That, of course, was the primary reason most parents said they wanted their children to see the movie.

“It was an object lesson,” said her mother, Gay, explaining that Celinda and her sister Maggie, 11, “complain when their rooms aren’t 20 by 20, when they don’t each have a TV in their rooms and the cupboards aren’t full of what they want.”

In the movie, Aaron grows delirious from hunger, becomes an honor student, copes with a world full of unreliable people and events and brings his family back together.
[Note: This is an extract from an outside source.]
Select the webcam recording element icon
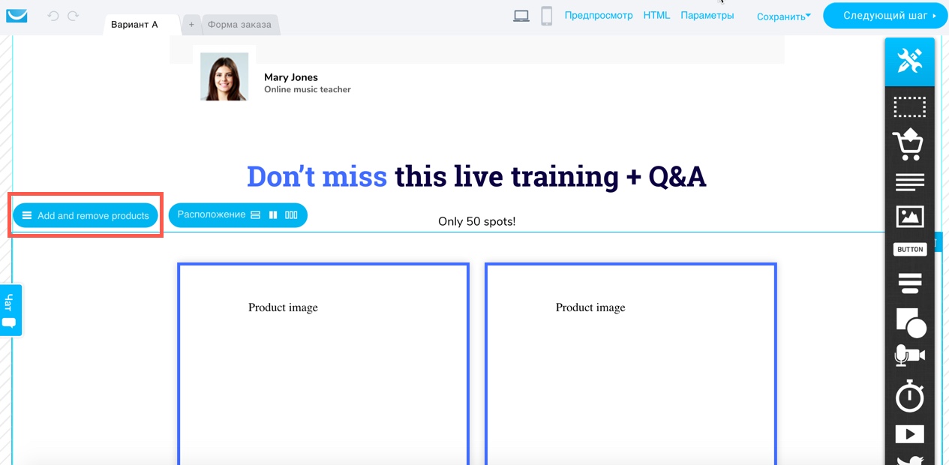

A handsome young mensch, he’s a sort of Kevin Arnold of the 1930s--but instead of suburbia, his neighborhood is the cheesy Empire Hotel, the girl in his life a lonely epileptic, his best friend an honorable thief, his decisions a matter of life and death.

Gay said both her girls learned a lot.

“The photography was good,” Maggie said. “And they had it look like it was in the ‘30s.”

And even kids who normally prefer faster-paced Arnold Schwarzenegger films and who admitted they had to be dragged “kicking and screaming,” gave the movie a perfect five stars.

Joe Zorrilla, 11, said he expected to be bored by any movie his mother had picked but was surprised that he and his brothers, 8 and 9, all liked it.

They were suitably impressed, as their parents had hoped, by the family’s dire circumstances.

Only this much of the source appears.